MEMORANDUM & ORDER
John W. Lungstrum United States District Judge.
In September 2012, Mr. Roebuck, who pled guilty under a Rule 11(c)(1)(C) agreement, filed a motion pursuant to 18 U.S.C. § 3582(c) to modify his sentence pursuant to the retroactive application of Amendment 750, which modified the guidelines range for crack cocaine offenses. In November 2012, the court denied the motion after concluding that Mr. Roebuck’s sentence was not “based on” the sentencing guidelines for crack cocaine under the more liberal plurality opinion in Freeman v. United States, 131 S.Ct. 2685 (2011)—a case that generated three separate opinions addressing whether and when a defendant who pleads guilty under a Rule 11(c)(1)(C) agreement is entitled to seek a reduction in sentence under § 3582(c)(2) when the otherwise-applicable Guideline is retroactively amended. Thereafter, Mr. Roebuck filed a motion for reconsideration of the court’s order, which the court denied in December 2012 because Mr. Roebuck did not meet the standard for reconsideration and he simply rehashed the arguments made in his initial motion to modify his sentence.

• GIVEN MATERIAL:
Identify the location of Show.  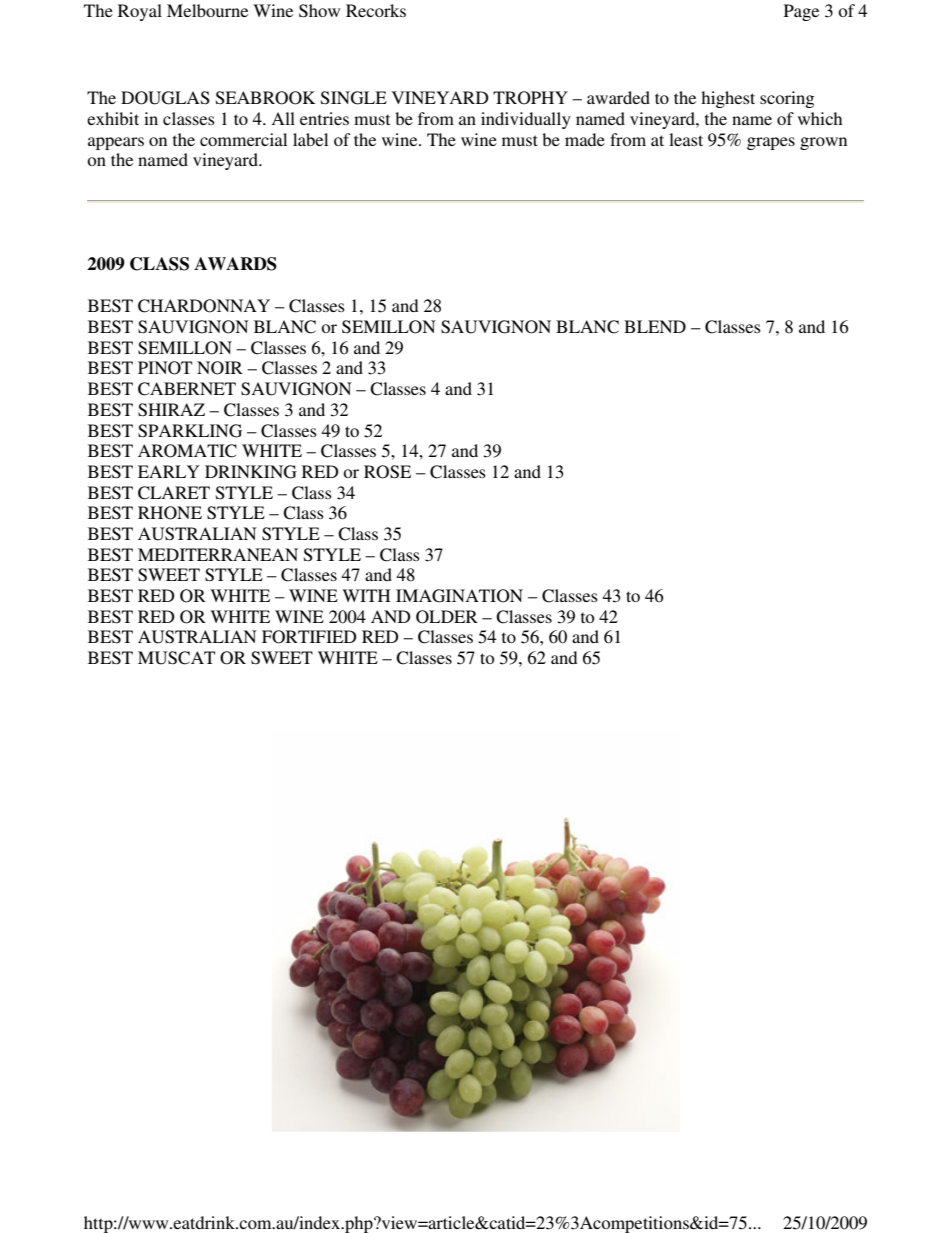
(319, 11).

• DIRECTION: Output the memorandum and order on Mr. Roebuck's sentence-modification motion in full, word for word. The listing has no role here.

• THE ANSWER:
MEMORANDUM & ORDER
John W. Lungstrum United States District Judge.
In September 2012, Mr. Roebuck, who pled guilty under a Rule 11(c)(1)(C) agreement, filed a motion pursuant to 18 U.S.C. § 3582(c) to modify his sentence pursuant to the retroactive application of Amendment 750, which modified the guidelines range for crack cocaine offenses. In November 2012, the court denied the motion after concluding that Mr. Roebuck’s sentence was not “based on” the sentencing guidelines for crack cocaine under the more liberal plurality opinion in Freeman v. United States, 131 S.Ct. 2685 (2011)—a case that generated three separate opinions addressing whether and when a defendant who pleads guilty under a Rule 11(c)(1)(C) agreement is entitled to seek a reduction in sentence under § 3582(c)(2) when the otherwise-applicable Guideline is retroactively amended. Thereafter, Mr. Roebuck filed a motion for reconsideration of the court’s order, which the court denied in December 2012 because Mr. Roebuck did not meet the standard for reconsideration and he simply rehashed the arguments made in his initial motion to modify his sentence.